A quick overview of the current architecture:

  • evaluator.py: the evaluator implements the byte-code evaluator
  • frame.py: the function call frame
  • insts.py: the byte-code instructions
  • nodes.py: the AST-nodes
  • optimizer.py: the byte-code and AST optimizations
  • parser.py: the parser and tokenizer

It has the following features:

  • arithmetic expressions
  • block comments
  • extended precision numbers via Python's decimal module
  • anonymous functions
  • dynamic and lexical scoping configurable by the user
  • automatic tail-call optimization
  • AST-optimizations: 'constant folding'
  • byte-code optimizations: redundant stack push/pop elimination
  • byte-code interpreter with call stack isolated from Python call stack, therefore no Python recursion limit
  • closures
  • eval and repl
  • easily extensible:
    • can add new hard-coded node types easily
    • can add new byte-code instructions easily
    • capable of extension to compilation to assembly

How to Use

Run python test-nodes.py from the current directory to run tests.

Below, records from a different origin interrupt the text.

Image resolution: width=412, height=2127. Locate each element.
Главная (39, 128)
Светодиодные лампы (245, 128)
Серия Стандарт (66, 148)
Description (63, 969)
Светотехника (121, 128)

You can run a specific test with python test-nodes.py TEST.

Tests include:

  • cons (cons/car/cdr test)
  • arithmetic (arithmetic test)
  • controlflow (if-else/while test)
  • functions (function definition, call test)
  • repl
  • scoping (dynamic/lexical scoping test)
  • bytecode, bytecode2, bytecode3 (bytecode generation, evaluation test)
  • optimizer (bytecode and ast optimizer test)
  • functionality (extra functionality test)

Some brief notes about the design

Parser

Parsing occurs in two steps, ass seen in the parse() function:

  • tokenize
  • build the AST

The tokenizing is accomplished via simple use of regular expressions. Our grammar is a context-free grammar and can roughly be written with the following production rules:

start -> sexpr start
start -> end
sexpr -> '(' termlist ')'
termlist -> term termlist
termlist -> end
term -> /\w+/ | /\d+/ | /".+"/

This grammar does not support infix notation. It only supports prefix notation. This simplifies parsing by eliminating ambiguities.

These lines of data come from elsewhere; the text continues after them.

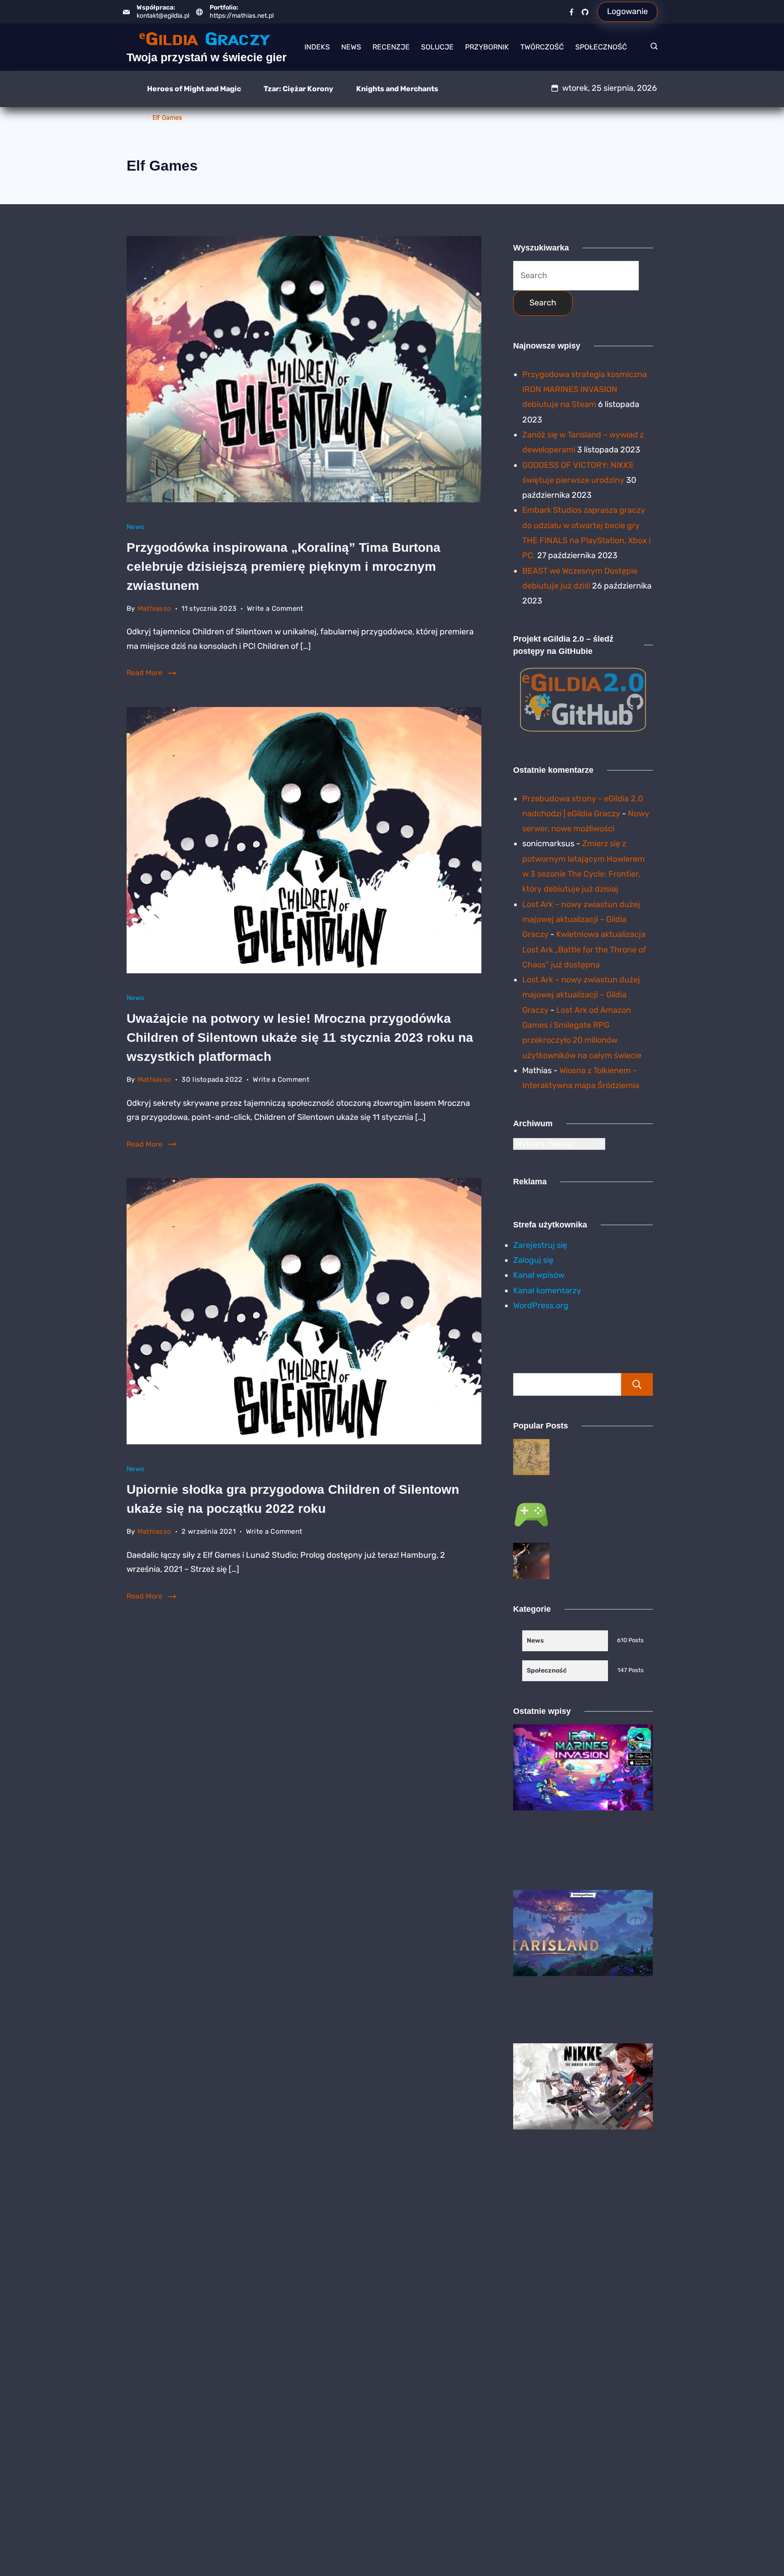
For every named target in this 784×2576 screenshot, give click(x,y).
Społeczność (601, 47)
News (351, 47)
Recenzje (391, 47)
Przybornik (487, 47)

It's possible for us to use regular expression with backtracking to tokenize the above. In the build-AST step, we validate the grammar (for example, balancing of parantheses), using regular program logic.

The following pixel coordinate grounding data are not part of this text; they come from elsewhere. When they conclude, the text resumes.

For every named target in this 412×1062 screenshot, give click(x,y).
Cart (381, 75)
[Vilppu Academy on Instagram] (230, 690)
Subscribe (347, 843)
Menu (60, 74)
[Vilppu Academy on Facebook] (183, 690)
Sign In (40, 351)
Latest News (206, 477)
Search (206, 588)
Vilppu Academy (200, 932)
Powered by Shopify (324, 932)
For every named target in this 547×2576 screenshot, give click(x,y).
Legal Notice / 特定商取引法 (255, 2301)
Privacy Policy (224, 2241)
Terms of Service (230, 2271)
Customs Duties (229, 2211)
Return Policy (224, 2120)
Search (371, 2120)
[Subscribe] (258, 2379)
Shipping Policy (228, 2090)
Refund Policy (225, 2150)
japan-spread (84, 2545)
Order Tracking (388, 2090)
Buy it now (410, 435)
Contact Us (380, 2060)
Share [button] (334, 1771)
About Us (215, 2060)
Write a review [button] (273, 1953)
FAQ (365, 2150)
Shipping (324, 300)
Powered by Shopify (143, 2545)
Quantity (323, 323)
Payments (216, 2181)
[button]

Building the AST occurs in two steps:

  • In step 1, we build the token stream into a tree. This tree is represented as a Python list of lists. It is at this step, that we can check that our context-free grammar is satisfied by for example counting parantheses.
  • In step 2, we convert the list of lists into a tree of custom Python objects. These custom objects that represent the nodes of the AST subclass from class Node. class Node implements logic to dispatch to the correct type of node, given a tree expression. For example, if the first element of the tree is a +-sign, then this node must be an Add-node or a Pos-node. If it has only one other entry, it is a unary Pos node, if it has two then it is a binary Add-node. The nodes themselves understand how to parse the rest of the tree expression. For example, a Lambda-node knows that its first term is a Params-list and it's second term is a Suite. At this stage, the nodes could add additional error-checking to look for invalid forms such as unary or binary operators receiving to many arguments.

nodes.py

nodes.py contains the definition of every AST node. Each AST node knows how to parse itself from a tree expression. In the original attempt, each AST node also implemented __call__(self, env), to allow for evaluation. At the topmost node in a program would be a Suite-node, whose call would evaluate each of its children in sequence.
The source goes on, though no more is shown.